Reflection refers to the ability to query, examine and even modify the
metaobjects of the runtime system as ordinary objects.

-The Inspector uses ==instVarAt:== and related methods to view ''private'' instance variables of objects.
-Send ==Behavior>>>allInstances== to query instances of a class.
-The messages ==class==, ==isKindOf:==, ==respondsTo:== etc. are useful for gathering metrics or building development tools, but they should be avoided in regular applications: they violate the encapsulation of objects and make your code harder to understand and maintain.
-==SystemNavigation== is a utility class holding many useful queries for navigation and browsing the class hierarchy. For example, use ==SystemNavigation default browseMethodsWithSourceString: 'pharo'.== to find and browse all methods with a given source string. (Slow, but thorough!)
-Every Pharo class points to an instance of ==MethodDictionary== which maps selectors to instances of ==CompiledMethod==. A compiled method knows its class, closing the loop.
-==MethodReference== is a leightweight proxy for a compiled method, providing additional convenience methods, and used by many Pharo tools.
-==BrowserEnvironment==, part of the Refactoring Browser infrastructure, offers a more refined interface than ==SystemNavigation== for querying the system, since the result of a query can be used as a the scope of a new query. Both GUI and programmatic interfaces are available.
-==thisContext== is a pseudo-variable that reifies the runtime stack of the virtual machine.
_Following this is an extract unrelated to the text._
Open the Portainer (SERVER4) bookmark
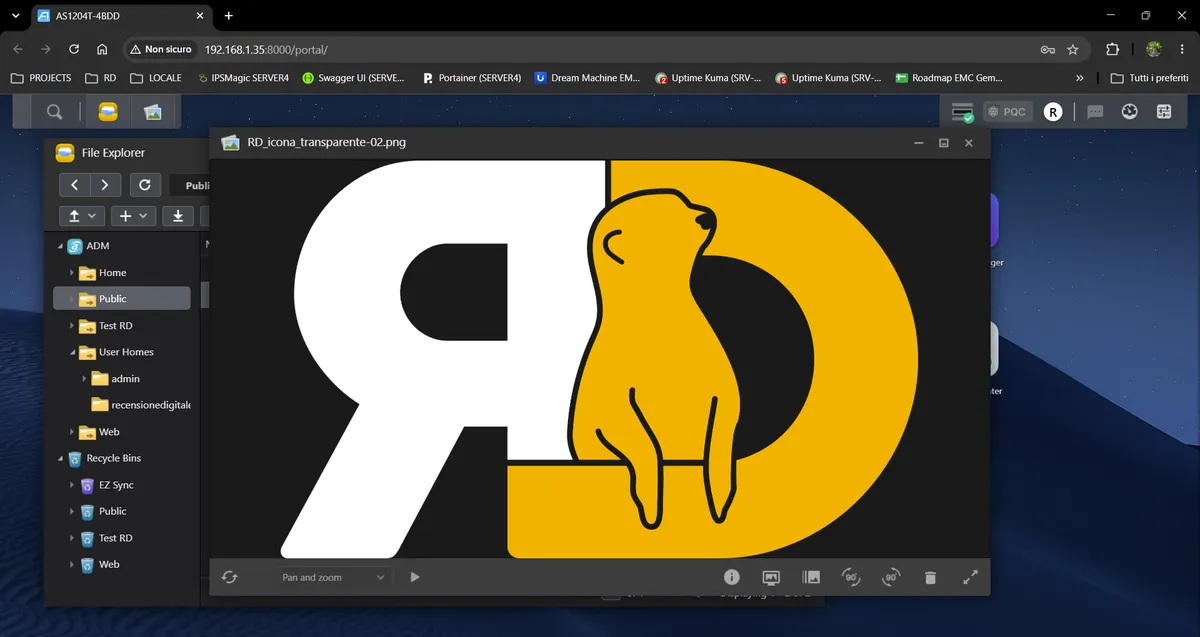Viewport: 1200px width, 637px height. pyautogui.click(x=471, y=77)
It is mainly used by the debugger to dynamically construct an interactive view of the stack. It is also especially useful for dynamically determining the sender of a message.
-Intelligent breakpoints can be set using ==haltIf:==, taking a method selector as its argument. ==haltIf:== halts only if the named method occurs as a sender in the run-time stack.
-A common way to intercept messages sent to a given target is to use a ''minimal object'' as a proxy for that target. The proxy implements as few methods as possible, and traps all message sends by implementing ==doesNotunderstand:==. It can then perform some additional action and then forward the message to the original target.
-Send ==become:== to swap the references of two objects, such as a proxy and its target.
-Beware, some messages, like ==class== and ==yourself== are never really sent, but are interpreted by the VM. Others, like ==+==, ==-== and ==ifTrue:== may be directly interpreted or inlined by the VM depending on the receiver.
-Another typical use for overriding ==doesNotUnderstand:== is to lazily load or compile missing methods.
-==doesNotUnderstand:== cannot trap ==self==-sends.
-A more rigorous way to intercept messages is to use an object as a method wrapper. Such an object is installed in a method dictionary in place of a compiled method. It should implement ==run:with:in:== which is sent by the VM when it detects an ordinary object instead of a compiled method in the method dictionary. This technique is used by the SUnit Test Runner to collect coverage data.